Il n’y a peut-être pas beaucoup de jurisprudence en la matière. Il en va en droit comme dans les sciences, les avis divergent, la loi évolue, les jurisprudences se constituent et un point de vue n’est pas une vérité en soi.
Ici, les auteurs qui choisissent ce contrat indiquent clairement leur volonté de partager l’information.
Ce qui me choque personellement, c’est plutôt que tant d’information publique financée sur des fonds publics soit privatisée et mise sous clé d’accès.
J’aurais aimé que se soient les gouvernants, l’assemblée nationale ou le sénat qui se préoccuppent d’élargir le droit d’usage dans la société de l’information plutôt que le travail de quelques personnes qui se sont impliquées pour traduire en droit français le contrat Creative Commons.
Site: les sites français sous Creative commons
"Des dizaines de sites dont la radio Arte utilisent en France ce type de contrat"
Oui, on vois même des "copyright" sur des oeuvres françaises ou bien des "droits réservés" qui semblent bien rédigés sans en connaitre les conséquences.
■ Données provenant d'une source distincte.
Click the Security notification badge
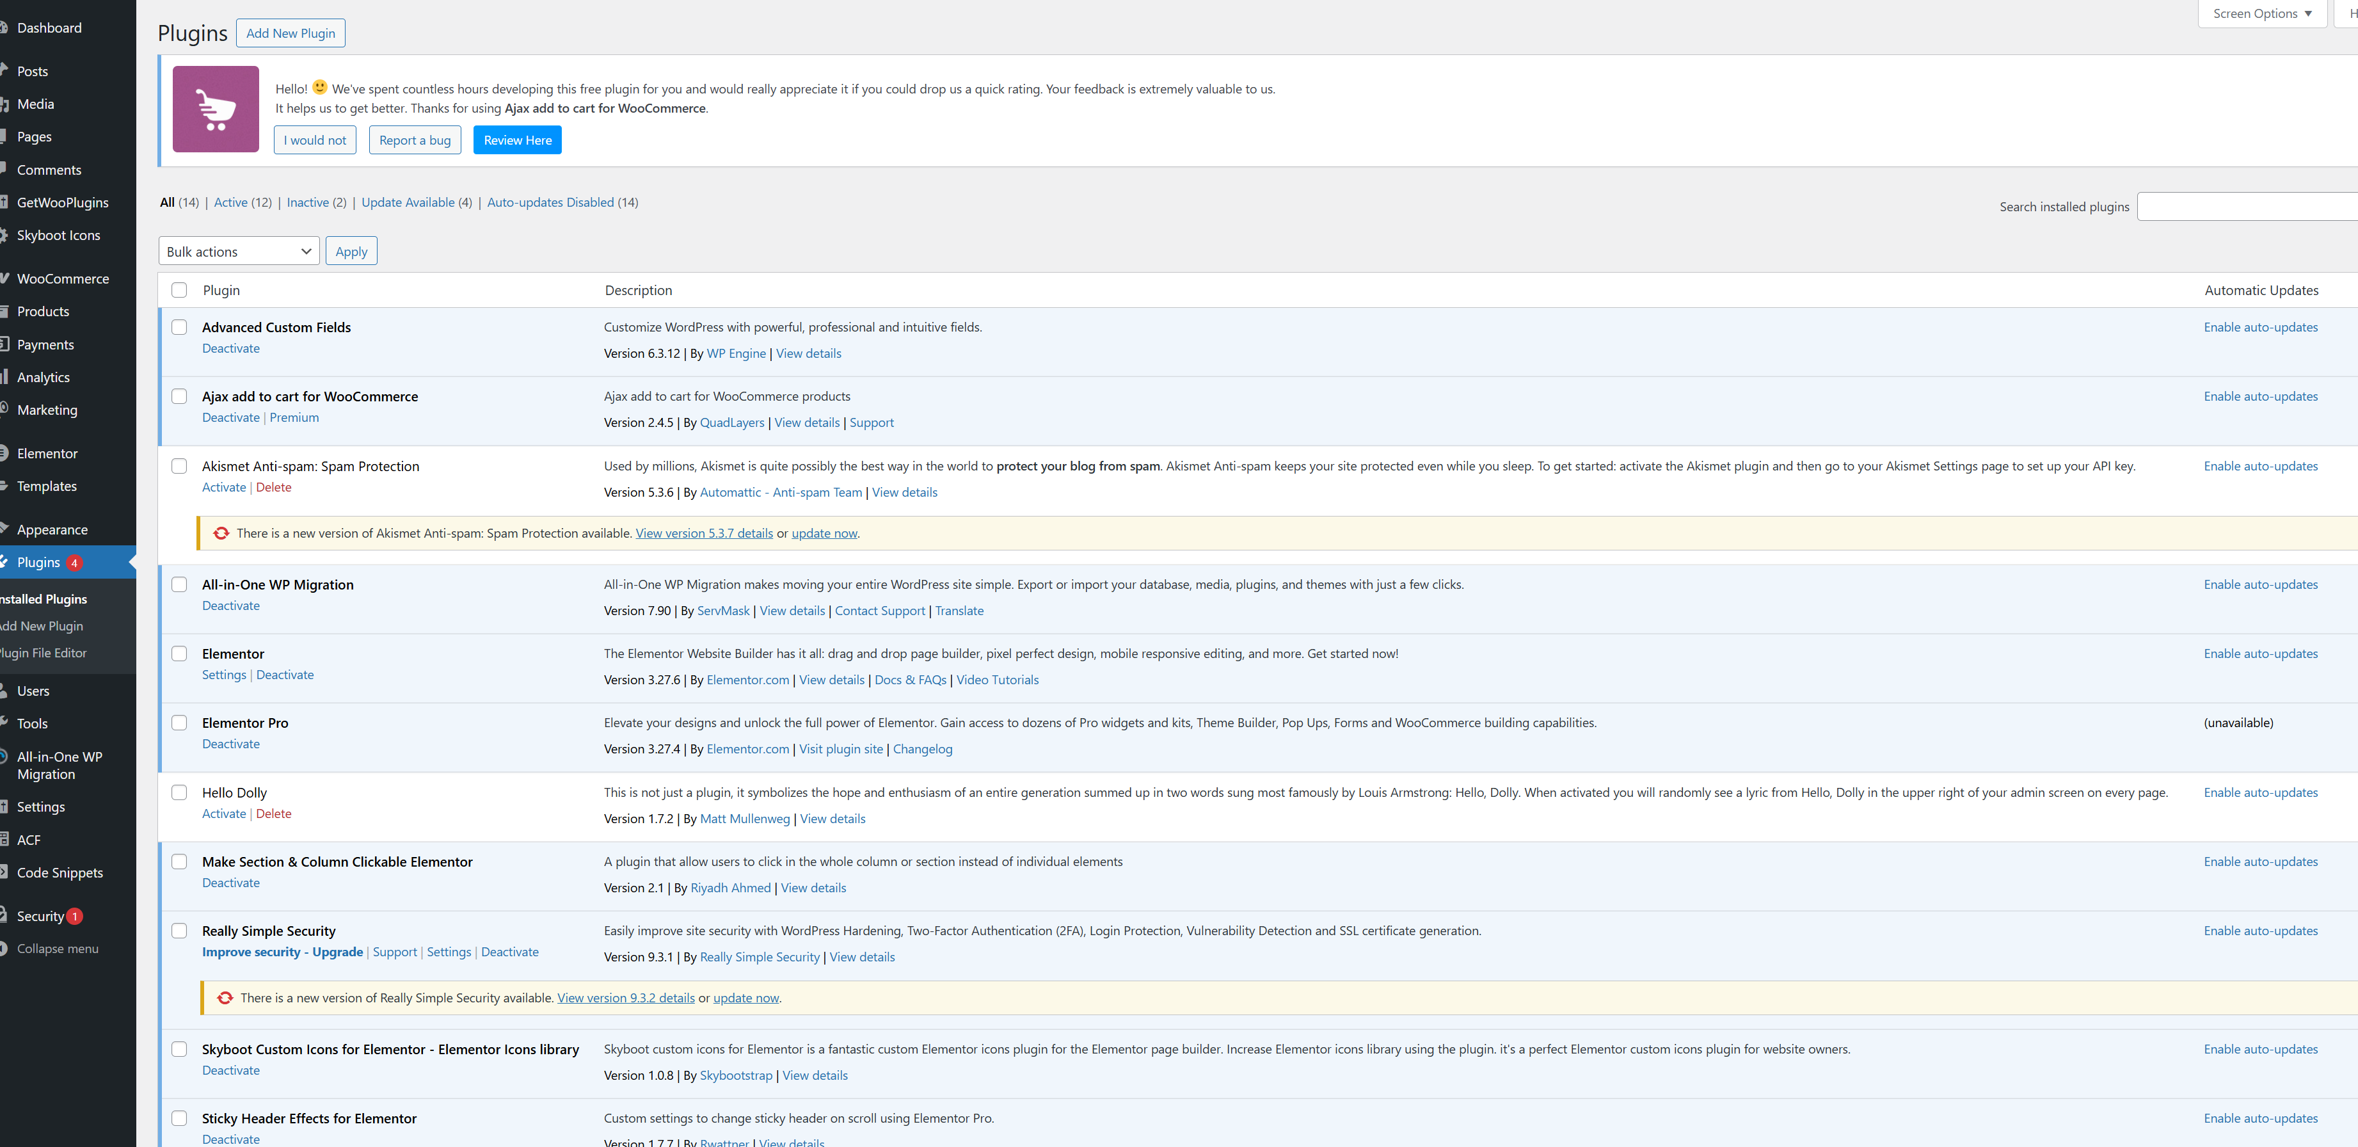[75, 916]
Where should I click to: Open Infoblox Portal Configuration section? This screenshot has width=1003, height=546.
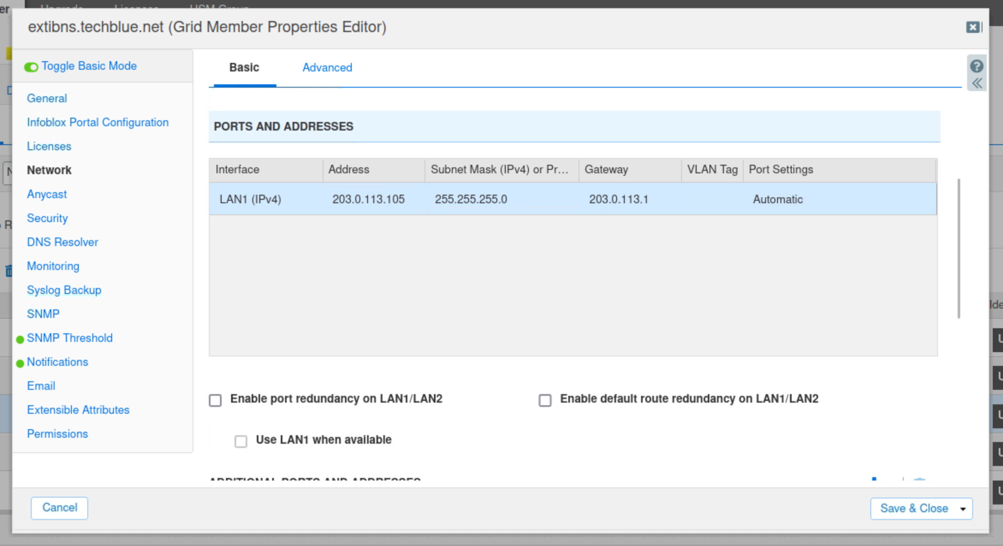point(98,122)
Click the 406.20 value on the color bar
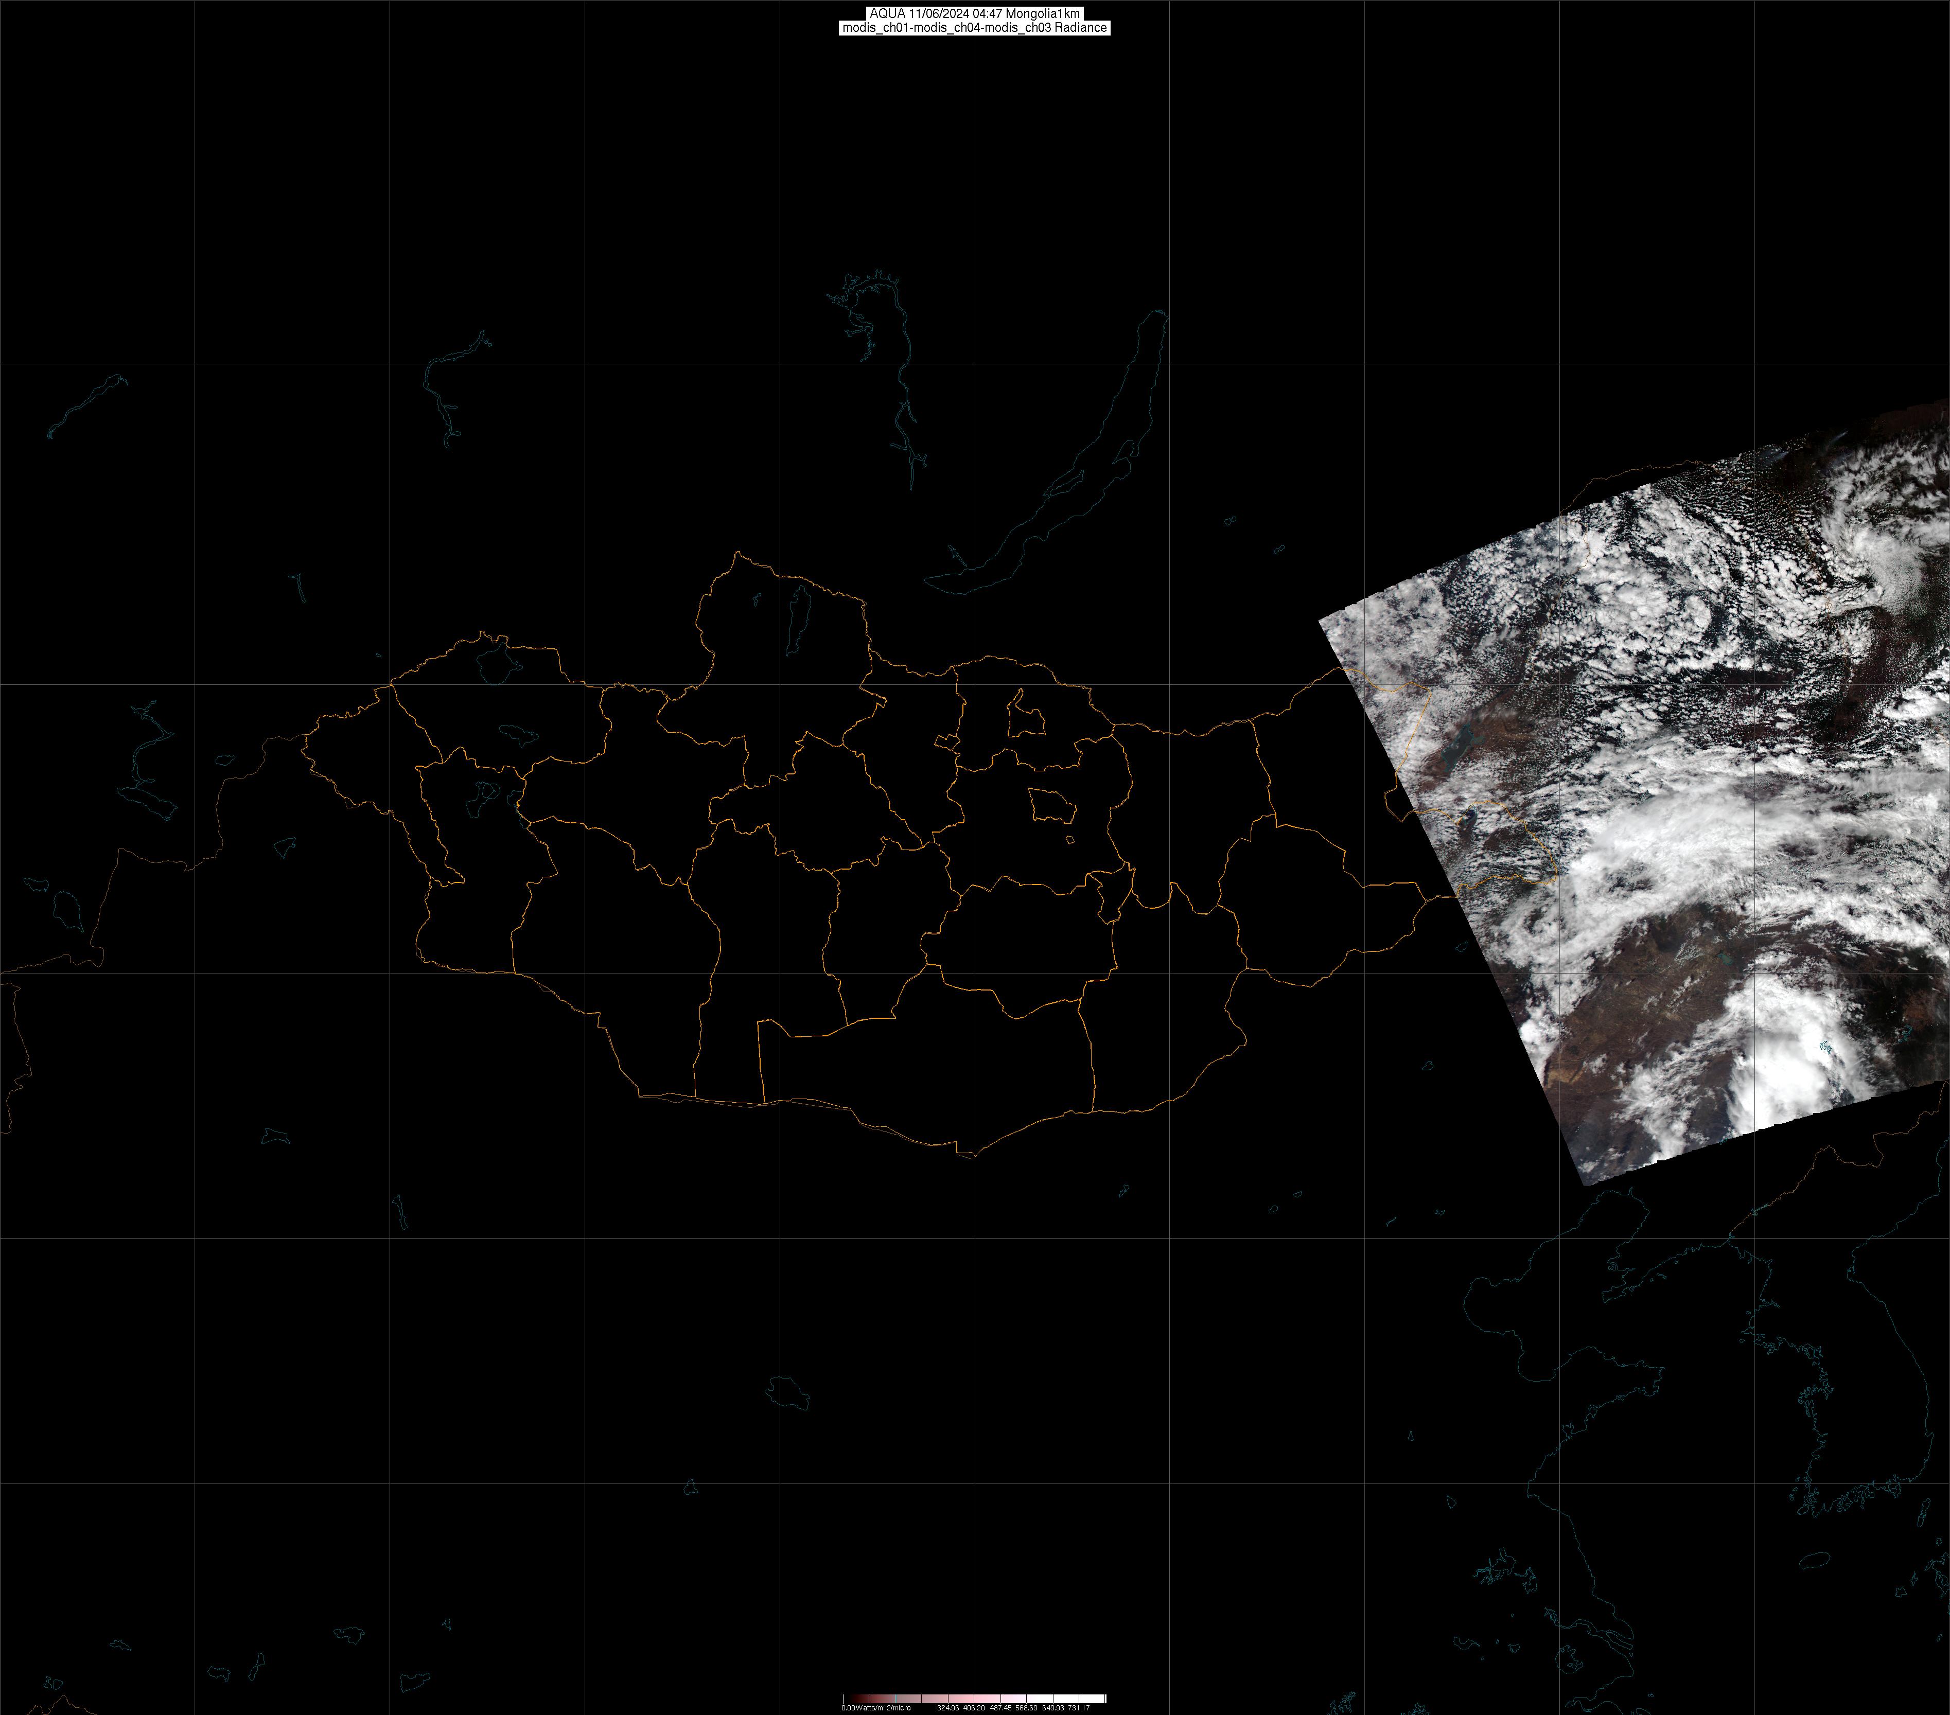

Non ce n’est pas une référence, c’est un manque d’information.
"Il n’y a peut-être pas beaucoup de jurisprudence en la matière"
...C’est l’un des domaine où il y en a le plus !
"Il en va en droit comme dans les sciences, les avis divergent, la loi évolue, les jurisprudences se constituent et un point de vue n’est pas une vérité en soi"
... Noble avis qui ferai sourire plus d’un président de tribunal ! un contrat n’est jamais oposable à une loi.
Allez expliquez aux auteurs que la loi de 1957 n’est qu’un point de vue. Franchement, pour ébranler l’exception culturelle française, il faudra un peu plus.